The school day has lengthened in many districts—particularly those serving high-poverty populations, where extended day programs have been implemented as an equity intervention. The journey to school has shifted: in urban areas, a growing number of children are driven rather than walking, reversing the pedestrian norm of earlier eras and further sorting children by the access their families have to a car and flexible time. Remote learning during COVID collapsed the boundary between school time and home time entirely—with consequences that followed the same distributional lines as everything else. Children with quiet space, adult supervision, and reliable broadband managed. Children without those things largely did not.

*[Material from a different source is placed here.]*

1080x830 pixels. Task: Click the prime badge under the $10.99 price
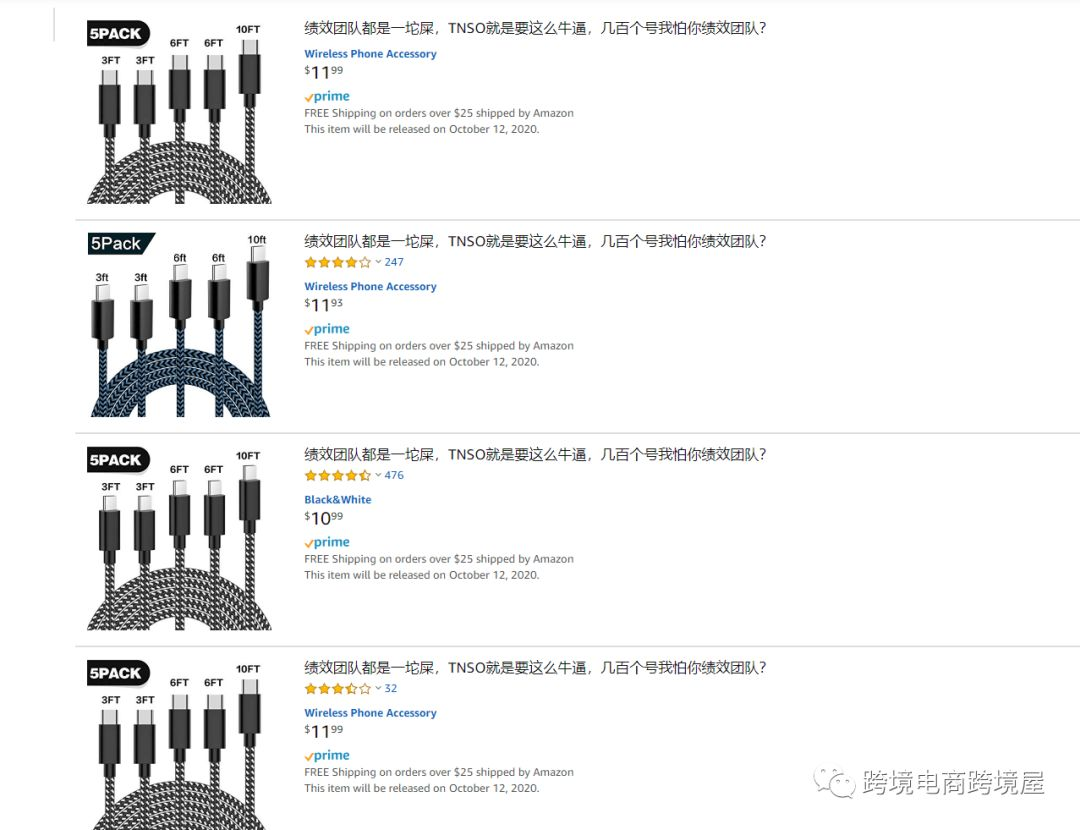pos(327,542)
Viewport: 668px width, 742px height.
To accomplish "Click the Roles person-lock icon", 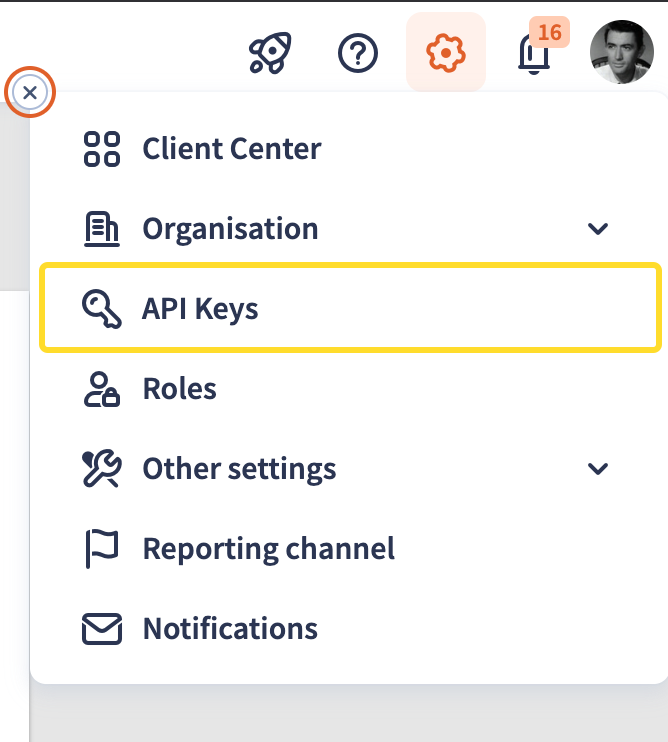I will tap(102, 389).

Play, as an unstructured and self-directed activity, is declining across class lines—but most sharply for the children who have historically relied on it most. Recess is being cut in schools under academic pressure. Outdoor play in neighborhoods is declining due to parental safety concerns that are partly real and partly a function of media-amplified fear. The physical and developmental consequences of this decline are well-documented and not evenly distributed.
The baseline: Two divergent childhoods separated by money. The affluent child’s non-school hours are maximally structured and developmentally intentional. The poor child’s hours are under-resourced and unsupervised. The school day is lengthening in high-poverty districts as a compensatory measure. Unstructured play is declining everywhere.
Who benefited: Children of wealthy families, whose after-school hours function as a second, private educational system. Their non-school time compounds their advantage.
Who was excluded: Children in poverty, whose unstructured hours are the most visible symptom of everything the public system declined to provide. Children in under-resourced neighborhoods where the infrastructure of play—the park, the pool, the after-school program—has been allowed to deteriorate.
The Through-Line
The history of what children do outside school is not separate from the history of school. It is the same history, told from the other side of the door. In every era, children who benefited most inside the school building also had the most outside it: more time, more space, more safety, more supervision, more materials, more adult attention, more room to be children rather than workers or caretakers or simply left alone. The children who benefited least inside the building had the least outside it. The gap between the two was not a gap in effort or aptitude—it was a gap in what the society was willing to organize and provide.
What the school can do is always bounded by what it cannot reach. The child who arrives hungry, exhausted from an unsafe commute, responsible for younger siblings, carrying the anxiety of household instability—that child is not starting from the same place as the child who arrives rested, fed, driven by a parent, and free from adult responsibility for the next seven hours. The school day measures from bell to bell. The field of education begins much earlier, and runs much later, and is shaped by forces the school rarely controls and almost never names.
A genuine alternative to this history would have to account for what happens outside the building—not as a supplementary concern, but as a structural one. The hours between 3—6pm are not separate from the school day. They are its extension.